At her March 15 press conference announcing the firing of Marvin Menzies, UNLV athletic director Desiree Reed-Francois said she had enough pledged money from outside sources to make the school’s next basketball coach the highest-paid in the Mountain West.
“We have the financing in place,” Reed-Francois said.
Most took that to mean program boosters were pitching in to raise the hiring budget. But there could be an additional factor impacting how much money UNLV will have available to spend on its next coach: the university’s apparel contract.
UNLV has had a school-wide apparel deal with Nike since 2009 (and the men’s basketball team has been a "swoosh" squad for much longer than that), but the current five-year contract expires on May 31. The university will become a free agent at that time, and with shoe companies vying to become the next exclusive merchandising partner of UNLV, it could open up new avenues for paying the next basketball coach.
When UNLV courted Cincinnati’s Mick Cronin in the spring of 2016 it was reported that the Rebels’ offer would have been heavily supplemented by Under Armour. UNLV would have paid Cronin around $1 million per year, and Under Armour would have chipped in between $1 million to $2 million per year to foot the rest of the bill — and that was when UNLV still had three years left on its deal with Nike. Now that the school is free to sign with any shoe company in a few months, the coaching opening could make UNLV a target for competing bids.
According to sources, Under Armour is eager to add an influential west-coast program to its stable of sponsored teams, and UNLV fits that description.
Shoe-company contracts can be lucrative. Cincinnati signed a 10-year contract with Under Armour in 2015 that will be worth $47 million over the course of the deal; UA will provide Cincinnati with $36 million in apparel and equipment while also paying the school $11 million in cash.
UNLV’s current apparel deal calls for Nike to provide the school with up to $1 million per year in shoes, uniforms and equipment, but no cash.
According to sources, Reed-Francois believes she has between $1.7 million to $2.8 million per year available to attract the next coach. Reed-Francois did not respond to a message seeking comment, so it’s unclear how much of that has been pledged by private donors and how much she could be hoping to receive as part of the next apparel deal.

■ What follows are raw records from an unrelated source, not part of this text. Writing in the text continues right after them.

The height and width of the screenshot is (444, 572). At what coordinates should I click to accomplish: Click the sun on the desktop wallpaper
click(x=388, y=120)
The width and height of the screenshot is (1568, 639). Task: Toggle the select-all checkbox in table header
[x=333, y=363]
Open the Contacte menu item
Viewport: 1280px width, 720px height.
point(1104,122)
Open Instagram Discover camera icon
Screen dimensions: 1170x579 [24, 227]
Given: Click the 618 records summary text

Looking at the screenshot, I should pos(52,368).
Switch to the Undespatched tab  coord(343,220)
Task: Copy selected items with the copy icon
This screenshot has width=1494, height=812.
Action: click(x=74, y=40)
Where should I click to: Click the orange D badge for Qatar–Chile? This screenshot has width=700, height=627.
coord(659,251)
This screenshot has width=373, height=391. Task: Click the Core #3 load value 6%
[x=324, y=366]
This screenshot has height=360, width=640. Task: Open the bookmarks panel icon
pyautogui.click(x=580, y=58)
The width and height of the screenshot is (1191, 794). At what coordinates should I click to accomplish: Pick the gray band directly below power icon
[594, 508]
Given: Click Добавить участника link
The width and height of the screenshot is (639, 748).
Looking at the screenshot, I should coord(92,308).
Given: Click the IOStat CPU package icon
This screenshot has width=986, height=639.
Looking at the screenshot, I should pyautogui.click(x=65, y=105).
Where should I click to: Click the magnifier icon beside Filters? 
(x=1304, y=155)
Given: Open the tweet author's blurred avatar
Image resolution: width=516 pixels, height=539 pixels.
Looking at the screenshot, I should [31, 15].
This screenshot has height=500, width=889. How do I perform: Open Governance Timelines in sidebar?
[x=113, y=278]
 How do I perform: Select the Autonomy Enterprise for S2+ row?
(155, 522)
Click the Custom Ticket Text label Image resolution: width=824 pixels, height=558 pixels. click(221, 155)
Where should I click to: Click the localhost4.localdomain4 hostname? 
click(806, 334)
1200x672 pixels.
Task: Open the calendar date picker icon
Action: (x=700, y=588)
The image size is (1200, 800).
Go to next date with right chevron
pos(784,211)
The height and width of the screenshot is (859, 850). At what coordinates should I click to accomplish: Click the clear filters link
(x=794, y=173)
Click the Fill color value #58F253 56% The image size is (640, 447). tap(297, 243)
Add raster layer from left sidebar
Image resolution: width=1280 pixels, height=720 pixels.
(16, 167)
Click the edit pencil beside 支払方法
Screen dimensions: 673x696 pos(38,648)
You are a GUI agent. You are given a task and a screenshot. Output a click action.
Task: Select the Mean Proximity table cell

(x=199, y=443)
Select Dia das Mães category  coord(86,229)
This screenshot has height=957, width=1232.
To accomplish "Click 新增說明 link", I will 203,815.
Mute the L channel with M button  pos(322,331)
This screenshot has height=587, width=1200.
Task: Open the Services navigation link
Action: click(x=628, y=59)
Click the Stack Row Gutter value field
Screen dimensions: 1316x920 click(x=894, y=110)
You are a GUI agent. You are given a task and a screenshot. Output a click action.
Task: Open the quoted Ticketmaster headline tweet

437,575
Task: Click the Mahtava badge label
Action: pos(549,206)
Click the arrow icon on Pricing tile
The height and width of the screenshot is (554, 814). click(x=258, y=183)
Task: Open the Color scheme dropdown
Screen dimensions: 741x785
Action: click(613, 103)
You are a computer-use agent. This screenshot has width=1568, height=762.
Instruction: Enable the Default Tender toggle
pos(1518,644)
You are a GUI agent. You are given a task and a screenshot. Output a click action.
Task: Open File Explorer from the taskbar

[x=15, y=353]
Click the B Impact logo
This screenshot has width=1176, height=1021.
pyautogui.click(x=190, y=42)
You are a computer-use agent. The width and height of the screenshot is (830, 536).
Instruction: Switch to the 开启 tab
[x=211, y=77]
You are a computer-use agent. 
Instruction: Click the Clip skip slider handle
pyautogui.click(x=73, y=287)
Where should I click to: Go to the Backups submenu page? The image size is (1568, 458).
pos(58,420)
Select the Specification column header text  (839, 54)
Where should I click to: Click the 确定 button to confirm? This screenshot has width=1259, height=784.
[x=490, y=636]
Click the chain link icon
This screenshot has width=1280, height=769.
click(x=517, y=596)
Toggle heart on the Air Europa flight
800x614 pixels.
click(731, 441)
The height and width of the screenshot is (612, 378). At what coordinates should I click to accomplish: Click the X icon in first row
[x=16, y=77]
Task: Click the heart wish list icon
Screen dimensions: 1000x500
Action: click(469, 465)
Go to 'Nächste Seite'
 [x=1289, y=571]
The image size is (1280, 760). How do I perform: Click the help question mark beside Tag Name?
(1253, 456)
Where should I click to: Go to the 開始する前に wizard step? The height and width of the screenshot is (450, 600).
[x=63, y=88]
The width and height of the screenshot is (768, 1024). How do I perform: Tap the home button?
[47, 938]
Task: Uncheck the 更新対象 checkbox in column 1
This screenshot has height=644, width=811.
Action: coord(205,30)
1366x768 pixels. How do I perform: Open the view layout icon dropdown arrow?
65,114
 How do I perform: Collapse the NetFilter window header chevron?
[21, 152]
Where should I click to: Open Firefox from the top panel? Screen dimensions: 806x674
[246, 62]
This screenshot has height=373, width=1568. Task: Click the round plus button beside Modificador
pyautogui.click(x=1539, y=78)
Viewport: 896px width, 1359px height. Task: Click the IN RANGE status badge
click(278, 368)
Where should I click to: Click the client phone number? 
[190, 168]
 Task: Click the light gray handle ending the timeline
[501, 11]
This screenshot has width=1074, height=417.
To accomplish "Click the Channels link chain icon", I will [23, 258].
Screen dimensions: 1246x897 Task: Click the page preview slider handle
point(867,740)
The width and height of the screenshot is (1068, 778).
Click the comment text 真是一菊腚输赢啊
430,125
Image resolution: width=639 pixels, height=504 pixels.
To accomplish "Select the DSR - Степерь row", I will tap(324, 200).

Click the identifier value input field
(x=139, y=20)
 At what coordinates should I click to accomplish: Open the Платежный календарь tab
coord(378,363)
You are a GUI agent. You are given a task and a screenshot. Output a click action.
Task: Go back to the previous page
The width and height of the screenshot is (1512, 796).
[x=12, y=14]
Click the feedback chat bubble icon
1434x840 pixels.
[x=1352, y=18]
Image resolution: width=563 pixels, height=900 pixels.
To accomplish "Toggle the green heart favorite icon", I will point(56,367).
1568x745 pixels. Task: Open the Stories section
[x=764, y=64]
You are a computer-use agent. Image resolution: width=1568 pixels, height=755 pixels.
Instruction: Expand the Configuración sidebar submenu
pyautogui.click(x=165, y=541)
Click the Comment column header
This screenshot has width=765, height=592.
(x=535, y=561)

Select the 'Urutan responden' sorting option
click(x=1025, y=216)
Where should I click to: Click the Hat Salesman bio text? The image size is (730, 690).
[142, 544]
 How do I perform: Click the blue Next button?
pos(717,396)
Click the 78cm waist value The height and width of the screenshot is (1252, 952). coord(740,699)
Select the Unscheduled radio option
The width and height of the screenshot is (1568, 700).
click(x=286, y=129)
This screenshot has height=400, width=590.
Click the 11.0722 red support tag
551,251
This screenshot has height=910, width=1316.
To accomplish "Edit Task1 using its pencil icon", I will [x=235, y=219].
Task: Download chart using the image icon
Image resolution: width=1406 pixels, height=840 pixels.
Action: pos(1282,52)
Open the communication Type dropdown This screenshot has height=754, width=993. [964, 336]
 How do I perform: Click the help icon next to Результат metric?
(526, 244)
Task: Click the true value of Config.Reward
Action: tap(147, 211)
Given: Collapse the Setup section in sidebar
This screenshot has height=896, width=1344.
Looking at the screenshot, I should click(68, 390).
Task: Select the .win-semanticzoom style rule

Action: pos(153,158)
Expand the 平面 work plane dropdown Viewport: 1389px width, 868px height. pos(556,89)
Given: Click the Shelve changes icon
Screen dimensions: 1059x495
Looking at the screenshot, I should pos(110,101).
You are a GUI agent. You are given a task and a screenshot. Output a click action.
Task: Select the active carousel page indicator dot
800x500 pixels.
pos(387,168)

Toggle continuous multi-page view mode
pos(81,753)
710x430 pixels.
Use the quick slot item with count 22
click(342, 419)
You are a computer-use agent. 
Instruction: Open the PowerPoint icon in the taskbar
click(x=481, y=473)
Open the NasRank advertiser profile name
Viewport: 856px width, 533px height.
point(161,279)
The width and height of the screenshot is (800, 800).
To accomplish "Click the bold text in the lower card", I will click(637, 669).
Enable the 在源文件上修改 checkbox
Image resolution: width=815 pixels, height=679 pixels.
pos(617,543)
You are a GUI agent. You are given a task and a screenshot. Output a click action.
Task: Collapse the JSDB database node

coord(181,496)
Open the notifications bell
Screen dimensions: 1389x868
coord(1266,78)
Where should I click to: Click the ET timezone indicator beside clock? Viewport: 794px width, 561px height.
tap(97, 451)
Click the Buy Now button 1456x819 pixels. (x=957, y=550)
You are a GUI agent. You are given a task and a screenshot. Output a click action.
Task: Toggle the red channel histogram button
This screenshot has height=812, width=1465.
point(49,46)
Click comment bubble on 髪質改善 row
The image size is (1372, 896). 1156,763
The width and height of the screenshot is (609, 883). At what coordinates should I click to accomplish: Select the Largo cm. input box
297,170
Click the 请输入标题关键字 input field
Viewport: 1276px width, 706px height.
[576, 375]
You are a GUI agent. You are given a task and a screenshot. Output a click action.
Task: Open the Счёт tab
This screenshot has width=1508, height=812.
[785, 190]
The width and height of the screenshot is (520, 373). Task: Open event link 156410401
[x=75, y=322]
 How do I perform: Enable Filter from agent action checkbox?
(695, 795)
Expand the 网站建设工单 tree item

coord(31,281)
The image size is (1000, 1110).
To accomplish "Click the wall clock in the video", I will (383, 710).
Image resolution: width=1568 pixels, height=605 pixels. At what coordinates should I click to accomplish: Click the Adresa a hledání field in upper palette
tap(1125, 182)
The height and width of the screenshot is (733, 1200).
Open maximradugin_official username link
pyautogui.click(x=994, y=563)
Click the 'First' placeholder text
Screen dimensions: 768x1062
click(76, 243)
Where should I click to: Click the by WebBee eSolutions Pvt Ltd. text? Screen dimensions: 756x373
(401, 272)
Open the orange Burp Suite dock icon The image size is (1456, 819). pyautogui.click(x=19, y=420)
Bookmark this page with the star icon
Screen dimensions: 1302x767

If Under Armour (or Nike, or any other company) were to offer cash in addition to apparel/equipment, it could help offset the salary of the next coach or be put toward paying the buyout for a coach who is currently under contract to another school.
VCU coach Mike Rhoades has a $1-million buyout provision in his contract, and Buffalo coach Nate Oats has a $750,000 buyout. If UNLV can score a favorable apparel contract, those buyouts could become less of an obstacle.